To find the probability that the thickness of the walls of a randomly selected can is less than 0.118 mn, we can use the properties of the normal distribution.
Given:
- Mean thickness (\( \mu \)) = 0.1 mn
- Standard deviation (\( \sigma \)) = 0.002 mn
First, we need to calculate the z-score for a thickness of 0.118 mn. The z-score is calculated using the formula:
\[ z = \frac{X - \mu}{\sigma} \]
Where:
- \( X \) is the value we are interested in (0.118 mn)
- \( \mu \) is the mean (0.1 mn)
- \( \sigma \) is the standard deviation (0.002 mn)

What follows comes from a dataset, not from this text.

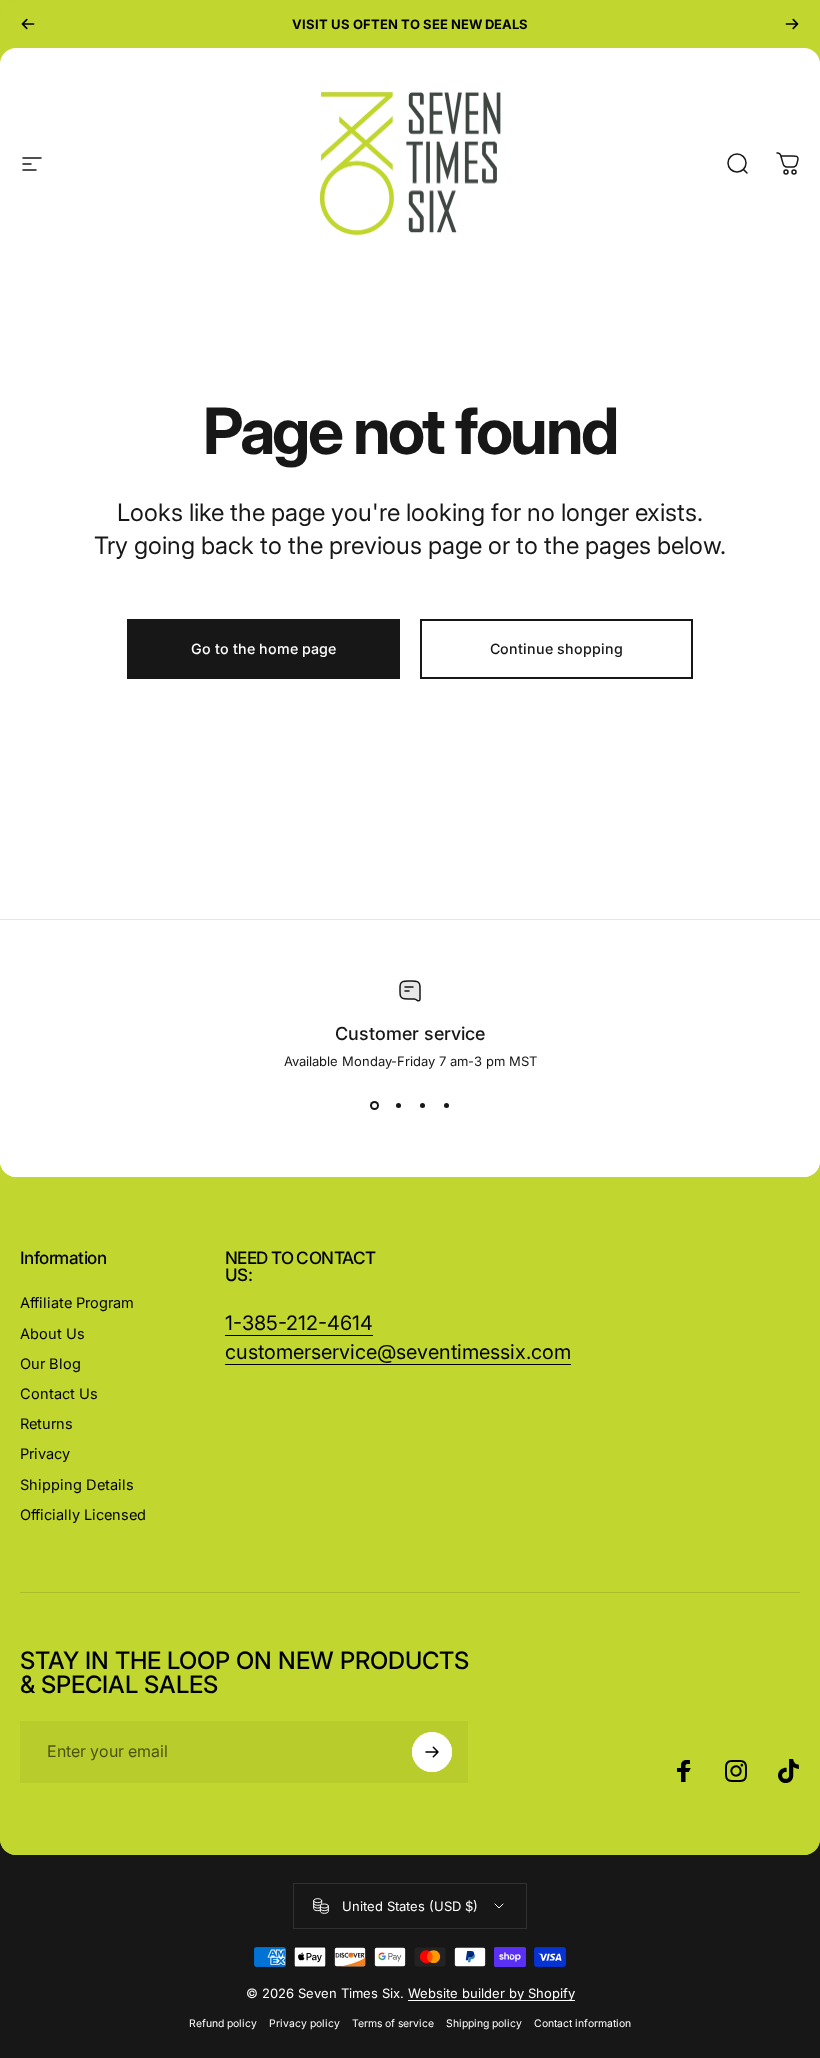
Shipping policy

Plugging in the values, we get:
\[ z = \frac{0.118 - 0.1}{0.002} = \frac{0.018}{0.002} = 9 \]
Next, we look up the z-score of 9 on the standard normal distribution table. However, a z-score of 9 is extremely high, and standard normal distribution tables typically do not cover such extreme values. In practice, a z-score this high implies a probability that is essentially 1, since almost all values under the normal distribution curve fall well below this z-score.
Thus, the probability of selecting a can with a wall thickness less than 0.118 mn is practically 100%.
Therefore, the probability that the thickness of the walls of a randomly selected can will be less than 0.118 mn is 100 percent.